▸ SOURCE EXCERPT

-- Start --

Relation Detection is the process of labeling the relation between two named entities. Relation detection is useful for Named Entity Recognition because the relation labels between different named entities can help to understand the context of the document, and also recognize other entities within the document, or corpora. Relation Detection is heavily dependent on the “Entity Type” and “Semantic Dependency Tree” for different entities. In the field of Natural Language Processing and Named Entity Recognition, there are more than twenty different Relation Label such as “located-in”, “being-part-of”, “included-in”.
Semantic Annotations and Relation Detection are two closely related terms for each other for Named Entity Recognition. The differences between relation detection and semantic annotations for the named entity recognition are listed below.
- Scale Difference: Semantic Annotations are for different documents while relation detection is for the same document.

-- End --

From the passage on relation detection, return the wording that starts with "Semantic Annotations and" and goes on through "the same document.", copied with no changes.

▸ Text and item location entries

-- Start --

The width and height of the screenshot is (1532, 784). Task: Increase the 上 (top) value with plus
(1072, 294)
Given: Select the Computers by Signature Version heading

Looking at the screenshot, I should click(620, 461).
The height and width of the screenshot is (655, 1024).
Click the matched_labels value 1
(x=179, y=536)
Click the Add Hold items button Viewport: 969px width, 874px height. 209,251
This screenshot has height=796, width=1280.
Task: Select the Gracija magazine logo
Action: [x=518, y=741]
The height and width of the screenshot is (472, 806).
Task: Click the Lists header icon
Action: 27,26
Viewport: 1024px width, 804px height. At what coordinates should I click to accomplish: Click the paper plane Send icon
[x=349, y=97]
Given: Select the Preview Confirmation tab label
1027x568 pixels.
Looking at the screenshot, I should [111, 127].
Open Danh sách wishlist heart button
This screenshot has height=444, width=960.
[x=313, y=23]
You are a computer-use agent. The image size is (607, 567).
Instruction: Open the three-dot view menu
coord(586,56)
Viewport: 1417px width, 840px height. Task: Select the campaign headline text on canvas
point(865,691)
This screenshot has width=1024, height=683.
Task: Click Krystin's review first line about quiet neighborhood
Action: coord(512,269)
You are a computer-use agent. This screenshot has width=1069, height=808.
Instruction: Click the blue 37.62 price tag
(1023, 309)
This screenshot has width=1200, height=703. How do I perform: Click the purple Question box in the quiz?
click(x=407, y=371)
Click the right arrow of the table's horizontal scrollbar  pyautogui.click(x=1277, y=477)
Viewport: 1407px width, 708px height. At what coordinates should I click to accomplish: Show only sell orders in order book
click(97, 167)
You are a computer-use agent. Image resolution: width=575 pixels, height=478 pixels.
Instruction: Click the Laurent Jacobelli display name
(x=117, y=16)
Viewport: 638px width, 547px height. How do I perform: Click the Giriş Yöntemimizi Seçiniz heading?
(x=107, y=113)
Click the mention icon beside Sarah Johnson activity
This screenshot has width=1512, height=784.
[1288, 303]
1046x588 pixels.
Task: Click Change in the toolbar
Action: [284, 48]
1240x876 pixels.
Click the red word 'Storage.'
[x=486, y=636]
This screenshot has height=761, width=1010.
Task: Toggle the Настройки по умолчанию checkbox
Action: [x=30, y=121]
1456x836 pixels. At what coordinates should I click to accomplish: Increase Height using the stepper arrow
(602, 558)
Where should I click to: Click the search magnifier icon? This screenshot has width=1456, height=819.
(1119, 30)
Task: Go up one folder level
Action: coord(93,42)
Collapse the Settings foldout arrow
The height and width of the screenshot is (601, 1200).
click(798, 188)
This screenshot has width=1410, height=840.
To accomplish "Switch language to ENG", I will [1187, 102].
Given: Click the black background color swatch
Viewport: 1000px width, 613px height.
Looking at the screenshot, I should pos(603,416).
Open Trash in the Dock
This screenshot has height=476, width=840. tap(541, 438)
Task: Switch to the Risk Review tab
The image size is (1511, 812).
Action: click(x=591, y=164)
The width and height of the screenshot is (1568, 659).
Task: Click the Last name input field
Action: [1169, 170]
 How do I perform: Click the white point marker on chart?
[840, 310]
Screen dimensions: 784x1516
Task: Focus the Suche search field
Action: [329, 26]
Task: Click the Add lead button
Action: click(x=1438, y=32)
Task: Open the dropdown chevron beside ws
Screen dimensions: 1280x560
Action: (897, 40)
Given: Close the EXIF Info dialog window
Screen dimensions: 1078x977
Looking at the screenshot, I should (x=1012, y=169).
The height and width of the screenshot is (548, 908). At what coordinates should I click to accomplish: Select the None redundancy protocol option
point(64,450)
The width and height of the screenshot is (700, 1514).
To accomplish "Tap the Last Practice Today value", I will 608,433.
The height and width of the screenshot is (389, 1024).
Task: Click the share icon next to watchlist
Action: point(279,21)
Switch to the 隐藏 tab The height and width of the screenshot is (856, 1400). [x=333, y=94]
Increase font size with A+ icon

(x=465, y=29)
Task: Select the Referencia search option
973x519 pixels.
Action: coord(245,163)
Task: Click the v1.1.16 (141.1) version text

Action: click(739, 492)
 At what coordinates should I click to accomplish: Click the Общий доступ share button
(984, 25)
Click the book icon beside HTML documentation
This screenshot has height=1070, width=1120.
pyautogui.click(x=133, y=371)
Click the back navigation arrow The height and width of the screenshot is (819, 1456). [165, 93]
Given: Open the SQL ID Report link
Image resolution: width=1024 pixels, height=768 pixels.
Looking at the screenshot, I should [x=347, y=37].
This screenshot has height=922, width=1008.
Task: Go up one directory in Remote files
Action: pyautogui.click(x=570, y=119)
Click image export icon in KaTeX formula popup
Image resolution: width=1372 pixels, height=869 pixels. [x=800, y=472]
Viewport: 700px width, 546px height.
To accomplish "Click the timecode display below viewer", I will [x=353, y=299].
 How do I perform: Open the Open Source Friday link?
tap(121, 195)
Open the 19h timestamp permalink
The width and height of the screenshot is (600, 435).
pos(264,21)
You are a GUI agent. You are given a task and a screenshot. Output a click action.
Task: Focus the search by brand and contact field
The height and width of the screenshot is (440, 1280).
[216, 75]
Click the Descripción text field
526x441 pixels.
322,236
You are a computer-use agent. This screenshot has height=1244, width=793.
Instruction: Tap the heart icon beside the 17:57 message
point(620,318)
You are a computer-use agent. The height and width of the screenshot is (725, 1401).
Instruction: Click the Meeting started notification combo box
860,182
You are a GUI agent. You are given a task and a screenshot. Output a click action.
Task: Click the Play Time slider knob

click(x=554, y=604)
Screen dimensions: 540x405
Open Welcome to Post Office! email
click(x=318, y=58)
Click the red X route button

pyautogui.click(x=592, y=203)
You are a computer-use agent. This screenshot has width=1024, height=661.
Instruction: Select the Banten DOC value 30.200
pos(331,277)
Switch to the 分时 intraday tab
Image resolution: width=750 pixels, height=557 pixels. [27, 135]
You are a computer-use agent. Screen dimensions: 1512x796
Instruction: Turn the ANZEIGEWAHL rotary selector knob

-- End --

▸ ANSWER FOR THIS EXERCISE
Semantic Annotations and Relation Detection are two closely related terms for each other for Named Entity Recognition. The differences between relation detection and semantic annotations for the named entity recognition are listed below.
- Scale Difference: Semantic Annotations are for different documents while relation detection is for the same document.